Testo coordinato con le modifiche apportate da:

L.R. 5 maggio 2016, n. 6

Art. 5

(modificato comma 2 da art. 5 L.R. 5 maggio 2016, n. 6)

Funzionamento
1. La Consulta elegge nella prima seduta di insediamento il comitato esecutivo di cui all'articolo 6 e può costituire al proprio interno commissioni o gruppi di lavoro permanenti per l'esame di specifici problemi e per lo svolgimento di indagini e ricerche.
2. La Consulta si riunisce fino a due volte all'anno in seduta ordinaria. Si riunisce altresì in seduta straordinaria qualora lo richieda la maggioranza dei suoi componenti, il comitato esecutivo o la commissione assembleare competente.
3. Le riunioni della Consulta e dei relativi gruppi di lavoro possono essere svolte mediante l'utilizzo di strumenti informatici, secondo quanto previsto dal regolamento di cui al comma 5.
4. La Consulta favorisce la costituzione di federazioni fra le associazioni degli emiliano-romagnoli, secondo quanto previsto dall'articolo 14, comma 2, al fine di coordinare le attività delle comunità emiliano-romagnole all'estero.
5. La Consulta adotta un regolamento interno per disciplinare il proprio funzionamento, limitatamente agli aspetti non previsti dalla presente legge. In particolare il regolamento disciplina l'elezione e le modalità di funzionamento del comitato esecutivo, nonché le modalità con cui il Presidente della Consulta delega i consultori a partecipare, in sua rappresentanza, ad eventi ed iniziative in Italia ed all'estero.
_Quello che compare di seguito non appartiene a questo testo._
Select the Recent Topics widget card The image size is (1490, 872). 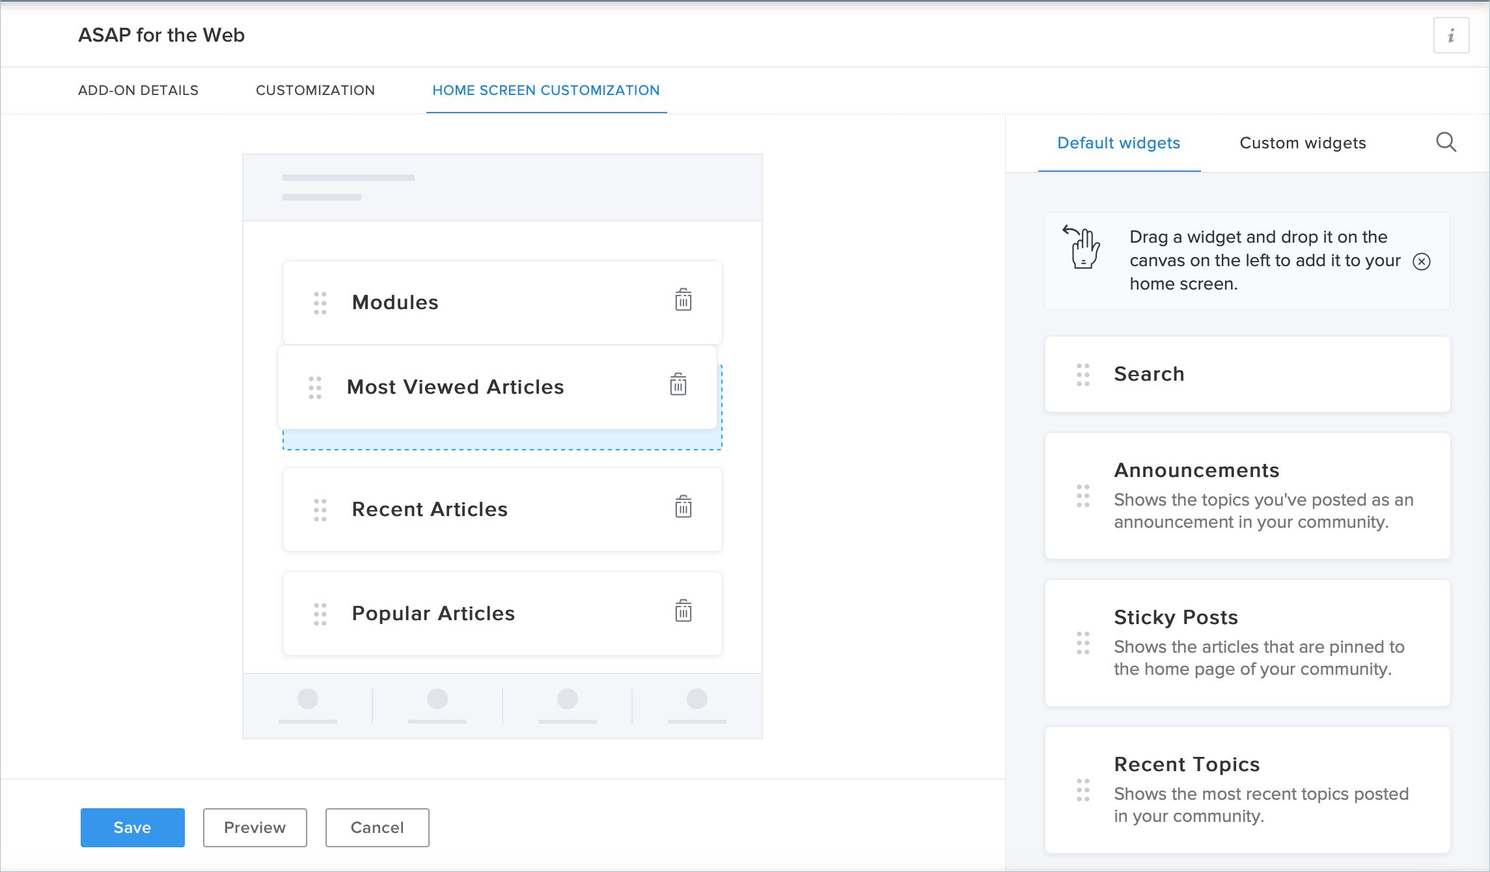[1247, 789]
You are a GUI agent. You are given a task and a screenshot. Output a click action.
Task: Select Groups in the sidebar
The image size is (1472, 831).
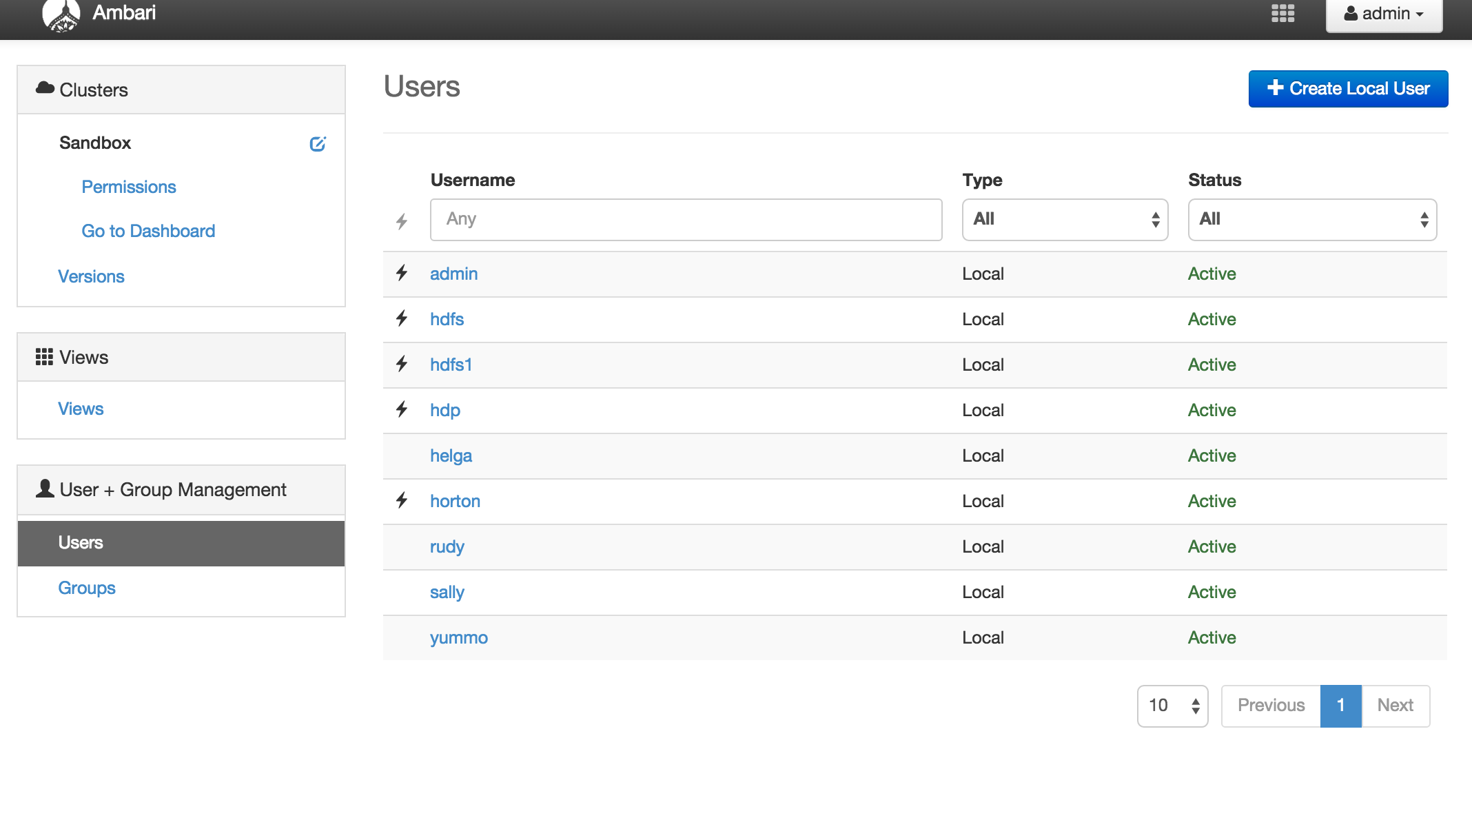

Il regolamento interno è adottato previo parere della commissione assembleare competente.

Note del Redattore:

Dalla data di entrata in vigore dell'art. 40 L.R. 16 luglio 2015, n. 9, la Commissione regionale di cui alla L.R. 15 luglio 2011, n. 8 assume la denominazione di "Commissione per la parità e per i diritti delle persone" e svolge le funzioni attribuite alla "Commissione assembleare competente" dalla presente legge.